Charlie Rangel: Sad, But To Be Expected

Who says conservatives don’t have “compassion?” MSNBC’s Joe Scarborough on Friday lamented over the “sad,” “terrible” ordeal that Charlie Rangel endured during his censuring. His more progressive Morning Joe cohorts like journalist Nora O’Donnell of course were full of that liberal piss and vinegar compassion usually reserved for radical imams or far-left politicians, calling it “very moving moment” and seemed moved to tears over Rangel’s “very emotional statement” on the floor of the House. At one point, co-host Mika Brzezinski offered a one word description for the Democrat’s punishment: “Terrible.” (One wonders if they feel the same sadness for fallen Republican Tom DeLay, but that’s another story.)

For anyone wishing to understand some of the rancor that led to the walloping the Democratic establishment just experienced in the November mid-terms, all one need do is look into the happy face of Rep. Charles Rangel (D-NY), former Chairman of the tax-writing House Ways and Means Committee.

I just want you to imagine sitting across from an IRS auditor trying to explain how you failed to report: credit union balances, several investment accounts, vacant properties in New Jersey, stocks in your portfolio, rental income from a Costa Rican villa, etc. And then explain how you “amended” your 2007 tax returns to include and extra $780,000 in assets income…oops! I dare say the IRS would do more than give you a tongue-lashing and then let you keep your position without further prosecution as a Congressional censure pretty much is just that. (Ouch! Don’t…stop…don’t…stop.)

This man, who was finally brought to luke-warm justice for consistently underreporting his own income to avoid taxation, has not only pushed for a 5.6% tax surcharge on the wealthiest of us but even had the insolence to declare that paying more is “the moral thing to do.” He is a leading figure in a government hell bent on expanding into every aspect of our lives, while going out of its way to exempt itself both from the programs themselves as well as having to pay for said expansion.

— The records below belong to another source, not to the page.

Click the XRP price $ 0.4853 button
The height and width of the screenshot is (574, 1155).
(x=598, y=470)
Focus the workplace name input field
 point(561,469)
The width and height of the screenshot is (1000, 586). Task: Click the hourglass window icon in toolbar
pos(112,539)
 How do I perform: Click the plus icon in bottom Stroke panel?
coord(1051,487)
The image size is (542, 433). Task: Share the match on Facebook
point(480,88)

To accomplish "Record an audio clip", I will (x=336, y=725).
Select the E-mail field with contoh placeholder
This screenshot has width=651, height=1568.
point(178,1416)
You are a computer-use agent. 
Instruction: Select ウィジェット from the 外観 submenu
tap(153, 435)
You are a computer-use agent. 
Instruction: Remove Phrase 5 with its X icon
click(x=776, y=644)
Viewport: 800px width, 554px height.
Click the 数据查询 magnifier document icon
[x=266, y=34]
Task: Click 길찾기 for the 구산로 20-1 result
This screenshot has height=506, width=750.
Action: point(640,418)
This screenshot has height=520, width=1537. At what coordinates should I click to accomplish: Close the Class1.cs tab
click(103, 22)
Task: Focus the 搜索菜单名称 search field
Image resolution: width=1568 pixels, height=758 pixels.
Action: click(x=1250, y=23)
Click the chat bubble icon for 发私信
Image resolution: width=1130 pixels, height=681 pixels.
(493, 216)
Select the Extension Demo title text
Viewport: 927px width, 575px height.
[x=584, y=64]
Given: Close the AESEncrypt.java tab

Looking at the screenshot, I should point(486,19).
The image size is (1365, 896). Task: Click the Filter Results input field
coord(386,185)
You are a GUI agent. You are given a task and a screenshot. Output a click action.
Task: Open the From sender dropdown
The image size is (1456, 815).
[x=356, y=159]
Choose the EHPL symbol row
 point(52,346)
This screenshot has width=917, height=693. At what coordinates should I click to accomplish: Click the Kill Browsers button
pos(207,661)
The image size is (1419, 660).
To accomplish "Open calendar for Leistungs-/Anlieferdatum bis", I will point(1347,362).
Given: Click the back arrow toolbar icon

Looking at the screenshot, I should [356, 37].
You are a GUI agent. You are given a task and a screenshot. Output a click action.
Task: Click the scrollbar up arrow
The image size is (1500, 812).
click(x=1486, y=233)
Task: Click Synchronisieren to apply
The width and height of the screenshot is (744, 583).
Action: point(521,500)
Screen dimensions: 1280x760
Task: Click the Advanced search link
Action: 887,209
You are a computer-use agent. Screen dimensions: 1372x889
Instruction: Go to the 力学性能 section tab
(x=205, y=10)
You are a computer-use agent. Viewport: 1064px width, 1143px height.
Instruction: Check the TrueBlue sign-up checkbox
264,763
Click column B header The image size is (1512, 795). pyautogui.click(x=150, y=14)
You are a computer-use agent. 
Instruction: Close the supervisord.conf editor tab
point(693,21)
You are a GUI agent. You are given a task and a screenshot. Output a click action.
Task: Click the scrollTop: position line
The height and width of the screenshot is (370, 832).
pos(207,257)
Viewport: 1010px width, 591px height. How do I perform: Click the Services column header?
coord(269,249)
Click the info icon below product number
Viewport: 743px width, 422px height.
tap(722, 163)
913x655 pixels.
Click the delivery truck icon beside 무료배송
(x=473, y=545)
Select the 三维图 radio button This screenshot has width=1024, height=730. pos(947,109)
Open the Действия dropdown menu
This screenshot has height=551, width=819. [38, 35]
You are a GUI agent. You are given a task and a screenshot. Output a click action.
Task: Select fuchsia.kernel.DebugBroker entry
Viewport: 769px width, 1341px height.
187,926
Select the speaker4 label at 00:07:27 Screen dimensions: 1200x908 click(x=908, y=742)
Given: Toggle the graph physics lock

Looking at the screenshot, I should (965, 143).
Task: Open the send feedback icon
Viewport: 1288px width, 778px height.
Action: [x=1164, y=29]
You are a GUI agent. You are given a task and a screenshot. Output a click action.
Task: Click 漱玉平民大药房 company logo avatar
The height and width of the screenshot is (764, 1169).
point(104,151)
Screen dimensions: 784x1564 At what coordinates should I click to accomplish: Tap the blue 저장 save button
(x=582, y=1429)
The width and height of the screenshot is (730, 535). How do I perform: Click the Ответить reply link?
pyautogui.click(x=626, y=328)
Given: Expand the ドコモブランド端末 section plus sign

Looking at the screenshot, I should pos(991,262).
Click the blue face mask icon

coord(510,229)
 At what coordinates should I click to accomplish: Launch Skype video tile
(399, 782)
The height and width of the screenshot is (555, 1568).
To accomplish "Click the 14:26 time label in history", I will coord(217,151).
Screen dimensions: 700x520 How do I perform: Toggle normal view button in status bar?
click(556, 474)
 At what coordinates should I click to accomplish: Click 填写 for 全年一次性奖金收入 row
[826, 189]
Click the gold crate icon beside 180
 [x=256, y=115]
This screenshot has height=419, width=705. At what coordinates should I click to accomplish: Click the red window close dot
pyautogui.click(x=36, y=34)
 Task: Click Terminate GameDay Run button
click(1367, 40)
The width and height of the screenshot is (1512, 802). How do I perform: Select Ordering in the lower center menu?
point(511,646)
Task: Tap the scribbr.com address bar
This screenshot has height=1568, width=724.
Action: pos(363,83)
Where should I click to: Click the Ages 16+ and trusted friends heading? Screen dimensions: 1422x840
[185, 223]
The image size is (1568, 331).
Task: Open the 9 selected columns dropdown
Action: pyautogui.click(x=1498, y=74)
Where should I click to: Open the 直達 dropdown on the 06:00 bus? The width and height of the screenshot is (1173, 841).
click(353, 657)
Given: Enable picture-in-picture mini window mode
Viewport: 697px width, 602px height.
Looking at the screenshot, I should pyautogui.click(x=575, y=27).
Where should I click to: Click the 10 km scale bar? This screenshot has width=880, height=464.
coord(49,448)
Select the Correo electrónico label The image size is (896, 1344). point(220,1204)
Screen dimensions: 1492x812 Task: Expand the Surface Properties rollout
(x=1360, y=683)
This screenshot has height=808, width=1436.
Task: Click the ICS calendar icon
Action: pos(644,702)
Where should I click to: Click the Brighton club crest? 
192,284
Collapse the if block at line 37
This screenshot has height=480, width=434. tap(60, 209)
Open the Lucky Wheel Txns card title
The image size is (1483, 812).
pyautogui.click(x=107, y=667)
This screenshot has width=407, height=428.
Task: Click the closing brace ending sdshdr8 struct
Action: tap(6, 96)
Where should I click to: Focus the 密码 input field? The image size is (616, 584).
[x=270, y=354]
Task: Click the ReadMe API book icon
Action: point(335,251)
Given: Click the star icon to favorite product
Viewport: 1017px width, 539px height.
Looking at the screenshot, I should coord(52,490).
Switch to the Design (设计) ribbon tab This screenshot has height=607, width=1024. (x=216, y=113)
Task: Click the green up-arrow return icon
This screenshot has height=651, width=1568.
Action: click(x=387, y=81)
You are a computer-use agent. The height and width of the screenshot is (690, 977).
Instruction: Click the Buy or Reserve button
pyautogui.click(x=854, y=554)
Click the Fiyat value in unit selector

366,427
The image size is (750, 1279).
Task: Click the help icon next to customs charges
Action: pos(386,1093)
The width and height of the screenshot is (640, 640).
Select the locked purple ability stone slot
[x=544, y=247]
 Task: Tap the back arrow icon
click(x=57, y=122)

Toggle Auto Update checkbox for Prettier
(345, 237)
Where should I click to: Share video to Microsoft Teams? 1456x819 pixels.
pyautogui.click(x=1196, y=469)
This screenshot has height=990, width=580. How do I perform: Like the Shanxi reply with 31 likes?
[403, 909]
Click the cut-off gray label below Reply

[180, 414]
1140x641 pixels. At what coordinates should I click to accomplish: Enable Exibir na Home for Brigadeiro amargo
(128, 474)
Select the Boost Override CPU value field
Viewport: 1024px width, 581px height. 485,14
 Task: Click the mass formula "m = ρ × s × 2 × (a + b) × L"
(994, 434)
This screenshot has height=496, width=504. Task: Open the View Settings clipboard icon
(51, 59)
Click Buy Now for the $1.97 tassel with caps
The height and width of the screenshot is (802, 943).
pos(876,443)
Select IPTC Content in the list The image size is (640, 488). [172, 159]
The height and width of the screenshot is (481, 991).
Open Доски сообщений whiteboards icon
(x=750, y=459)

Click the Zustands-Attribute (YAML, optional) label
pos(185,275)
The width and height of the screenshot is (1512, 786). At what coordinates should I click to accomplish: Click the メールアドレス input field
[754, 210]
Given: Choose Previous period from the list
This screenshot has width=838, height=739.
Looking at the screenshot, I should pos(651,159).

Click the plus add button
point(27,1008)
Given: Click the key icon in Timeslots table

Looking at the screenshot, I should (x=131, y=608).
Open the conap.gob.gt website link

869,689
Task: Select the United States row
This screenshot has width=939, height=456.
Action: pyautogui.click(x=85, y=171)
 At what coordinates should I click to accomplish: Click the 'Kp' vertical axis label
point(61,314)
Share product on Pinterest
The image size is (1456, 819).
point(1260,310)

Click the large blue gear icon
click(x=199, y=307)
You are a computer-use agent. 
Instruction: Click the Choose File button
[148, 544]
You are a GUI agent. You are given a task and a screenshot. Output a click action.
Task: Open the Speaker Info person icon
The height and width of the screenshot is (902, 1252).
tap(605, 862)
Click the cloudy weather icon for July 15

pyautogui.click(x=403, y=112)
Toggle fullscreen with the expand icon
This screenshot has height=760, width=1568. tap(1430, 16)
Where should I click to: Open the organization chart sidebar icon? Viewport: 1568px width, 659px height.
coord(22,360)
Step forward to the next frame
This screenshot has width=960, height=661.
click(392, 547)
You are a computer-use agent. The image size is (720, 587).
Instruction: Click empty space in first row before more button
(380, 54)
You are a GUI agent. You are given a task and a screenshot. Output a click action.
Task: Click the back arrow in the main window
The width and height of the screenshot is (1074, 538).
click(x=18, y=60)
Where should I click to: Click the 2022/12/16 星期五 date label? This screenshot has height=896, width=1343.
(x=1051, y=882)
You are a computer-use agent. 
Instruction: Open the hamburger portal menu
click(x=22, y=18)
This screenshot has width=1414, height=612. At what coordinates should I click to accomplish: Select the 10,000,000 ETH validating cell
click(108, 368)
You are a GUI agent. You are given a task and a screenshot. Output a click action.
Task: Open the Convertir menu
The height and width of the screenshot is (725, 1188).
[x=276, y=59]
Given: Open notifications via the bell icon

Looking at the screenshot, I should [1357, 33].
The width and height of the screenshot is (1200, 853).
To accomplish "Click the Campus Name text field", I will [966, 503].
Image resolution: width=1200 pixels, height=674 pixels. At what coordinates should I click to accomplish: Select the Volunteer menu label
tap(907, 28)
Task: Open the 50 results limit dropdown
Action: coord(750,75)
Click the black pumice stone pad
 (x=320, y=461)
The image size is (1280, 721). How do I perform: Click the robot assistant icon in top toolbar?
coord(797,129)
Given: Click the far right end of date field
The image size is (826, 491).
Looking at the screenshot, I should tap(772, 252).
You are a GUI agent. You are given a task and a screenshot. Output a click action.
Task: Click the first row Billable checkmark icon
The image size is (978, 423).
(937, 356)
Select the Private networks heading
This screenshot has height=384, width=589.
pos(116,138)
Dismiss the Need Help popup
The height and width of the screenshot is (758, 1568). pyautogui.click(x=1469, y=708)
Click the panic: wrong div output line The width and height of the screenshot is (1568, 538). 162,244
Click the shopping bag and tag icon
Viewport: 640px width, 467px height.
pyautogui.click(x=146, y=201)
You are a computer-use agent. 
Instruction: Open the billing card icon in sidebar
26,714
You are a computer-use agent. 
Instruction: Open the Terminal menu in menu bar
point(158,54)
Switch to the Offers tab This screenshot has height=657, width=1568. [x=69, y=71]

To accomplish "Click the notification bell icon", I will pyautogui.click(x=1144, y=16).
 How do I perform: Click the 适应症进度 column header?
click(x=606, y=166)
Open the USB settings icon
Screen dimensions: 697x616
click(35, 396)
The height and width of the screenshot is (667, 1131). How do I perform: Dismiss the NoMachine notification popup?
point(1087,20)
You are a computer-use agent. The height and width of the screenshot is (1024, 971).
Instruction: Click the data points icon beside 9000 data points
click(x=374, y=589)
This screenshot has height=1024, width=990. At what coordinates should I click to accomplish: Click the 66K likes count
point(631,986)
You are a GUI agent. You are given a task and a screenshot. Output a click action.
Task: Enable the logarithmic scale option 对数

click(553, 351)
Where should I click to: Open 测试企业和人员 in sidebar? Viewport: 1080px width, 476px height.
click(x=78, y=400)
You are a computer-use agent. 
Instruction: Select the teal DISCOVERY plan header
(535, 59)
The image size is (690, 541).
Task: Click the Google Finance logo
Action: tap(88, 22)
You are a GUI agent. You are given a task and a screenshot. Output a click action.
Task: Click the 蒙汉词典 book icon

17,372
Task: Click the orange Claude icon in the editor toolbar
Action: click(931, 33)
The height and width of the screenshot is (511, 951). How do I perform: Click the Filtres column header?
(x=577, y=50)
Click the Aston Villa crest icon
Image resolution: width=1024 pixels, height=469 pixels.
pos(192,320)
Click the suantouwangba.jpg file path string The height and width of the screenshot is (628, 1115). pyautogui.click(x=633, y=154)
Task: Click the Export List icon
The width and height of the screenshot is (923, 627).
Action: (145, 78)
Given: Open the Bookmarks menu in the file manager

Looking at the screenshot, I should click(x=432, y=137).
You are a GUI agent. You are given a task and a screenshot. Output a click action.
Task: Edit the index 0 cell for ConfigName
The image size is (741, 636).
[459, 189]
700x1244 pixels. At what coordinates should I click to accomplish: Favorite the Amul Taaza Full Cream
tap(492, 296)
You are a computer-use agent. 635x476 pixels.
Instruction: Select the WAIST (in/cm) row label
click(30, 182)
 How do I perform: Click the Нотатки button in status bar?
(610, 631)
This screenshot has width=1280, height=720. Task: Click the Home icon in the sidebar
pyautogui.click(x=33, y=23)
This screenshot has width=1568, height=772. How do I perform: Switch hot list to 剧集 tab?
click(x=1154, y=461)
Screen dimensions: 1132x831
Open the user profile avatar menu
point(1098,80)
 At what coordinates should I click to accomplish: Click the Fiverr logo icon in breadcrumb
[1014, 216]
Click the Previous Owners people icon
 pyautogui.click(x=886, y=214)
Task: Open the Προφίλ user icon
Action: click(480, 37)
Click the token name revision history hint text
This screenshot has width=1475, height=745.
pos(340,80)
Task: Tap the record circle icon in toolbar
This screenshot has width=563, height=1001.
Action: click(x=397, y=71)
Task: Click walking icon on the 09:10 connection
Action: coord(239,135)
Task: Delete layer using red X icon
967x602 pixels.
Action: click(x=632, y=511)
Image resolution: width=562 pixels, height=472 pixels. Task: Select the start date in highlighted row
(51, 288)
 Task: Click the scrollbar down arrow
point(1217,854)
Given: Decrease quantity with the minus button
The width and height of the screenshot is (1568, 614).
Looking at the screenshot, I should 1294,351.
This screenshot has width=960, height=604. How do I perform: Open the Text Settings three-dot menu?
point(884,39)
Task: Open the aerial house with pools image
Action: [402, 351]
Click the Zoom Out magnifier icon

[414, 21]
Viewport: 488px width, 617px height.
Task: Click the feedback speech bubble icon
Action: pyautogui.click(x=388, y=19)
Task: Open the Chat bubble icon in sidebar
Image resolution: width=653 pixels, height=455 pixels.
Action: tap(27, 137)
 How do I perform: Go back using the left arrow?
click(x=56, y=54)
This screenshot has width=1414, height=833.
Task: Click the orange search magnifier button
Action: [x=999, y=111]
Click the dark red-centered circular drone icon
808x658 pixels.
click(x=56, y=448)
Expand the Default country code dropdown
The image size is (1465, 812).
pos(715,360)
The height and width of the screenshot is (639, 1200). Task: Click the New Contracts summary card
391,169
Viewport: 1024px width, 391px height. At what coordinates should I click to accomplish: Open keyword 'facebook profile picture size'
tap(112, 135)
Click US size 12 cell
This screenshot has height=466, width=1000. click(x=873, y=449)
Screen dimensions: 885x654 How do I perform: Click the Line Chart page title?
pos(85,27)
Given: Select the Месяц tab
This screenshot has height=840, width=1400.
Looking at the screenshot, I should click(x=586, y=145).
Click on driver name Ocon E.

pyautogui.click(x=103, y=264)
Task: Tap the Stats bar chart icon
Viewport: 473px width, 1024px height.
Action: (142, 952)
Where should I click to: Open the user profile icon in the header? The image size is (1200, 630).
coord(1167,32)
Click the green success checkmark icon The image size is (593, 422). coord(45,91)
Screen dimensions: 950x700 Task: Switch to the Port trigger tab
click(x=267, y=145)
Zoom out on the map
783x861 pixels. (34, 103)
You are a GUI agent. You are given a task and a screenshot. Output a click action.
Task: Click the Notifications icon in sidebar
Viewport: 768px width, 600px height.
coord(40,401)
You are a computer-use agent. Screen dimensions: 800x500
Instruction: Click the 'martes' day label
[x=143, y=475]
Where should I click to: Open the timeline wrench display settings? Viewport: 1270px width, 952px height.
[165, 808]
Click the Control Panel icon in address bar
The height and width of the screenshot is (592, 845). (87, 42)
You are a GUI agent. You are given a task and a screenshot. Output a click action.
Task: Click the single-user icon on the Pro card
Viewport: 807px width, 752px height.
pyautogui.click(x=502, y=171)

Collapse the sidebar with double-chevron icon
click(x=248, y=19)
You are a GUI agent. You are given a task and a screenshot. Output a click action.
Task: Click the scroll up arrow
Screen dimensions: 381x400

Rangel is the personification of a permanent political class that leverages its influence to get rich while many Americans scramble to find work in a 9.8% unemployment reality. Mr. Rangel’s new and improved net worth may now exceed $2 million. Not bad for a public servant. How do I get me some?

Back to his sob-fest at MSNBC. Later in the morning, Scarborough admonished those who might not feel sorrow over Rangel’s predicament: “I was trying to explain to everybody, and a lot of partisans may not understand this, this was a genuinely sad moment, not only for Democrats yesterday, but so many Republicans.”

Honestly, I think I get Scarborough’s point here. Although I have never met the man, those who have agree that “to know Charlie Rangel is to like Charlie Rangel.”

Still, his “punishment” vis-à-vis what you or I would suffer at the hands of the IRS for similar crimes aside, I do see Charlie Rangel as a tragic figure of sorts. His autobiography And I Haven’t Had A Bad Day Since tells an extraordinary tale of an exceptional man. It is the reflections of a decorated veteran of the Korean War (Bronze Star and Purple Heart); a civil rights activist who marched in Selma with Dr. King; a street-smart guy who graduated from St. John’s School of Law; practiced law and then became Assistant Attorney General and worked his way up through Harlem politics to serve first in the New York State Assembly and then to ultimately unseat Adam Clayton Powell, Jr. as representative from the 15th congressional district in 1971 – by exploiting the incumbent’s ethics violations of all things (irony alert!).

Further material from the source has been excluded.